An array of photographic and video works chronicle the social and cultural impact food has always had on our everyday lives, as well as the ways in which artists and photographers have interpreted this close relationship; with food as the subject or even the medium for art tackling topics as far reaching as race, sex, gender and politics.

Split across three distinct sections, the exhibition first examines food as the subject of still life. At first showcasing the photographers ability to capture each detail of a rotting apple, before expanding to include abstract deconstructions and motifs. Beyond the medium of painting in which food as a subject matter rose to prominence, works by Andy Warhol and Sharon Core take named prominence, with Core’s imagery transcending tradition and verging towards abstraction. 

“[Core’s] work is kind of complex, initially you see it and you think it’s just a copy of a painting, but she is thinking about where we still see still life, mainly on the internet now,” explained Susan Bright, the co-curator of the show.

In a 1940 photograph by Weegee, Phillip J. Stazzone enjoys a large mouthful of spaghetti .

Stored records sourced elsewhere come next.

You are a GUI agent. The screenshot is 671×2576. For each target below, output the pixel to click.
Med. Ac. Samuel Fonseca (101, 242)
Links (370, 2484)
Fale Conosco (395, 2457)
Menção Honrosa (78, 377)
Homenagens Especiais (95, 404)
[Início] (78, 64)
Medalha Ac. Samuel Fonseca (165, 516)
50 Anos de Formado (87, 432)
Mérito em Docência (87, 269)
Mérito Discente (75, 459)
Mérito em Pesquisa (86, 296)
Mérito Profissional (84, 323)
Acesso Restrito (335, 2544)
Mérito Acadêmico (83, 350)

Phillip J. Stazzone eating spaghetti 1940s style [Weegee/International Center of Photography]

“It’s about reproduction and about how we consume those images.” This is a theme throughout the rest of the exhibition, in which its featured artists use their imagery to subvert traditional meanings of food and food culture.

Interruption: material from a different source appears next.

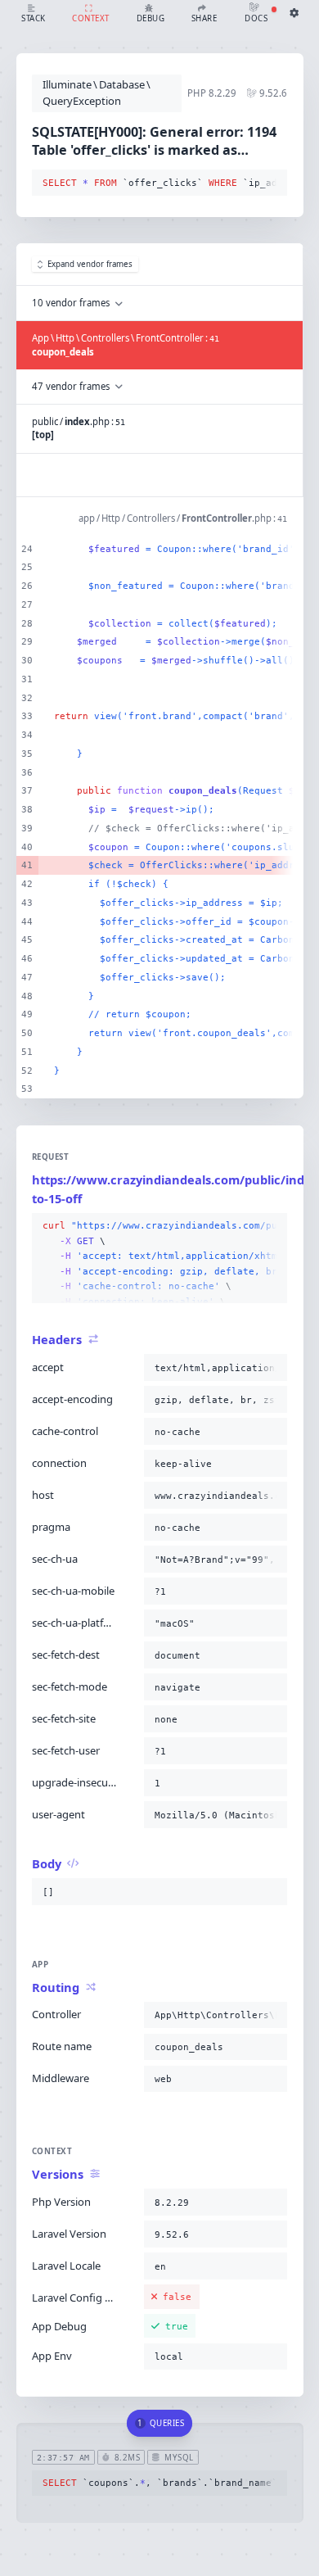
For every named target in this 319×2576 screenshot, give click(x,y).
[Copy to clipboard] (271, 183)
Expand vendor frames (90, 264)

The exhibition continues with Around the Table, a section focusing on food as a cultural presence. The likes of Martin Parr and Nan Golding capture life around food, eating and the people we eat with as a central components of the relationships and identity we seek to establish for ourselves.

“That can be personal identity, or it could be both cultural and national identity” explained co-curator Denise Wolff. American art photography pioneer Stephen Shore’s work is lauded as a particular example of the inseparable connection between country and cuisine.

“On Stephen Shore’s picture, one of a McDonald’s burger, you know immediately that the photo was taken in the US.” 

A separate section featuring cookbooks and recipe cards from around the world suggests a deeper meaning to the compositions, touching upon class and racial divides, and the passing down of traditions and culture.

“Yes, they contain recipes, but mostly it’s about a certain lifestyle,” Bright elaborates. “That can be what we aspire to and how we see ourselves.” A key theme touched upon throughout each section is that of Feminism, and how femininity is seen and portrayed throughout the world and throughout history.

“A great example of that are the cook booklets,” Bright explains. “What we see with those is a story being sold to women, that this is a shortcut, a way to free your time, but also to keep you in the kitchen. That idea of food as control is completely flipped in other areas of the exhibition.”

An overview of the exhibition's 'Still Life' section, featuring a display of cookbooks from around the world.

The exhibition’s ‘Still Life’ section focuses on photography that challenges the traditional notions of food as the subject of art.

Concluding the show is Playing with Food, a collection of works that take a more tongue-in-cheek approach to food’s portrayal throughout photographic history.

“It falls into the spoof,” says Bright of food’s role as a vehicle for wit and lightheartedness. “If you spill food, everyone sort of relaxes. So we wanted to get that kind of energy into the room, that feeling of excess in a way.”

Arguably the most provocative of the three sections, Playing with Food outlines the ways in which mealtime can be as much a vehicle for humour as a sensual, suggestive experience.

“[Food] can almost be disgusting or sexy at the same time,” she adds. “We wanted that space to be very evocative.”

 

 

 

 

Feast for the Eyes is at The Photographer’s Gallery, London until February 9, 2020.